BEGIN DATA SHOWN
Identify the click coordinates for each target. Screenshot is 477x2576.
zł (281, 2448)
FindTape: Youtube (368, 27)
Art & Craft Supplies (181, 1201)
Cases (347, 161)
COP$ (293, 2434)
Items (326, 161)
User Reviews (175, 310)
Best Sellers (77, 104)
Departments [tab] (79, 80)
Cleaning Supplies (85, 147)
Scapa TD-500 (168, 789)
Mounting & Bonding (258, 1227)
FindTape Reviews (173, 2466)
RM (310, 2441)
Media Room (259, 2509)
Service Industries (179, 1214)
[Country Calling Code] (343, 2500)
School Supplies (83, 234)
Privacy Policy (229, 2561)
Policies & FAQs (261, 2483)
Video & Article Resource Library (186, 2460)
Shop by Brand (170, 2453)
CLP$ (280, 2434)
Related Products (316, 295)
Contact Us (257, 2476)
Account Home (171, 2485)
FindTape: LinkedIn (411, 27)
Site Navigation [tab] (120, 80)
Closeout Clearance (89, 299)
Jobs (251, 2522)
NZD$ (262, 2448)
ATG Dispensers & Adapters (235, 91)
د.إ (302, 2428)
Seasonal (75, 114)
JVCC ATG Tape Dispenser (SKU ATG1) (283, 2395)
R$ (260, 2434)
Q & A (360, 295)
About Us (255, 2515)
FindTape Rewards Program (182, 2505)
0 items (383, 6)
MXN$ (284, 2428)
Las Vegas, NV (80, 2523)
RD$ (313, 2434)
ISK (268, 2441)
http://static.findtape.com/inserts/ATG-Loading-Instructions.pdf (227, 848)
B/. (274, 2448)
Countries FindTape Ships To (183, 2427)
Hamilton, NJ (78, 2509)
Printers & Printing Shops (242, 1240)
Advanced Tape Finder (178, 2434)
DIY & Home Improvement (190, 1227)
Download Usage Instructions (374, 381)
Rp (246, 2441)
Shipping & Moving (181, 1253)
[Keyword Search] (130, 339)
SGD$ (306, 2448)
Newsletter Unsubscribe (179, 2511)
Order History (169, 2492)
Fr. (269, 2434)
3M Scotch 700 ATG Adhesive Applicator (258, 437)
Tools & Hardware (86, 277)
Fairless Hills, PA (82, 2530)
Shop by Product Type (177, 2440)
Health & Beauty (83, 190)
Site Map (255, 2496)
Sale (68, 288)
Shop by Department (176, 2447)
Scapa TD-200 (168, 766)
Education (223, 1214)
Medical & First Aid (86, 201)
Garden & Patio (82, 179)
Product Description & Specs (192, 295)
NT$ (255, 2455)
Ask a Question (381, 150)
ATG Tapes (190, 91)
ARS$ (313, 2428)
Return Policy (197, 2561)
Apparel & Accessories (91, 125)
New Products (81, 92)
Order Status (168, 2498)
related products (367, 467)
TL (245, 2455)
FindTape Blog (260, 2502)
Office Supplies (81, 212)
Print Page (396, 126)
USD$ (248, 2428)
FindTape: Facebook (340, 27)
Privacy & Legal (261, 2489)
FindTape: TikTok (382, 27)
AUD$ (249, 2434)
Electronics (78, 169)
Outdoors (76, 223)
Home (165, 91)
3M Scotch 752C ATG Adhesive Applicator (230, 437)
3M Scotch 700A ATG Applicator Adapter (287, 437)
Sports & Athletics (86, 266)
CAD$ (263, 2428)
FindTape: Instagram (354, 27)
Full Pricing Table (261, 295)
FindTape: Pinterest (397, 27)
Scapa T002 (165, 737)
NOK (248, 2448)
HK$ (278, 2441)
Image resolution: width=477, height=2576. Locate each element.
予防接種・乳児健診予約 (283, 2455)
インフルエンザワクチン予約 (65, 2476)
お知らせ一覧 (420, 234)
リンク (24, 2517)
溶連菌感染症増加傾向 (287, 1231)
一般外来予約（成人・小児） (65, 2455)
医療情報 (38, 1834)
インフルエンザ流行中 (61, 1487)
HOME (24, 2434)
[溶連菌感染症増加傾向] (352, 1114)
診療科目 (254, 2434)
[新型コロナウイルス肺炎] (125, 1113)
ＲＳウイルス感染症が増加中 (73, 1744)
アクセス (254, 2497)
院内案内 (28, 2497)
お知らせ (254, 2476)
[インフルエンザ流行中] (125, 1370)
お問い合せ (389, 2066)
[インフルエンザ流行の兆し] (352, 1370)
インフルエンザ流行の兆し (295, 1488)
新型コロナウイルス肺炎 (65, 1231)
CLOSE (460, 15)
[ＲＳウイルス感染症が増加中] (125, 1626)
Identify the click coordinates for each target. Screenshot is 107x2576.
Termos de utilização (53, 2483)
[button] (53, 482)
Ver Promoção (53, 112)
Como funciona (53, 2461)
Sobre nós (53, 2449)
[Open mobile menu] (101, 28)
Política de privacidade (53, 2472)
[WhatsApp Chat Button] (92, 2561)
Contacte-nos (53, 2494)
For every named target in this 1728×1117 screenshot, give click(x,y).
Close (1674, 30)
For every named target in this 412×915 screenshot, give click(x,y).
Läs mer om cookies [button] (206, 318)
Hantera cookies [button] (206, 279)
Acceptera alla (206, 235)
END DATA SHOWN
_WHAT THIS TASK INVOLVES_:
Your answer is to contain exactly the lines from the one holding "Electronics (78, 169)" to the end of the entries, with no other line.

_YOUR RESPONSE_:
Electronics (78, 169)
Outdoors (76, 223)
Home (165, 91)
3M Scotch 752C ATG Adhesive Applicator (230, 437)
3M Scotch 700A ATG Applicator Adapter (287, 437)
Sports & Athletics (86, 266)
CAD$ (263, 2428)
FindTape: Instagram (354, 27)
Full Pricing Table (261, 295)
FindTape: Pinterest (397, 27)
Scapa T002 (165, 737)
NOK (248, 2448)
HK$ (278, 2441)
Image resolution: width=477, height=2576. Locate each element.
予防接種・乳児健診予約 (283, 2455)
インフルエンザワクチン予約 (65, 2476)
お知らせ一覧 (420, 234)
リンク (24, 2517)
溶連菌感染症増加傾向 (287, 1231)
一般外来予約（成人・小児） (65, 2455)
医療情報 (38, 1834)
インフルエンザ流行中 (61, 1487)
HOME (24, 2434)
[溶連菌感染症増加傾向] (352, 1114)
診療科目 (254, 2434)
[新型コロナウイルス肺炎] (125, 1113)
ＲＳウイルス感染症が増加中 (73, 1744)
アクセス (254, 2497)
院内案内 (28, 2497)
お知らせ (254, 2476)
[インフルエンザ流行中] (125, 1370)
お問い合せ (389, 2066)
[インフルエンザ流行の兆し] (352, 1370)
インフルエンザ流行の兆し (295, 1488)
新型コロナウイルス肺炎 (65, 1231)
CLOSE (460, 15)
[ＲＳウイルス感染症が増加中] (125, 1626)
Identify the click coordinates for each target. Screenshot is 107x2576.
Termos de utilização (53, 2483)
[button] (53, 482)
Ver Promoção (53, 112)
Como funciona (53, 2461)
Sobre nós (53, 2449)
[Open mobile menu] (101, 28)
Política de privacidade (53, 2472)
[WhatsApp Chat Button] (92, 2561)
Contacte-nos (53, 2494)
For every named target in this 1728×1117 screenshot, give click(x,y).
Close (1674, 30)
For every named target in this 412×915 screenshot, give click(x,y).
Läs mer om cookies [button] (206, 318)
Hantera cookies [button] (206, 279)
Acceptera alla (206, 235)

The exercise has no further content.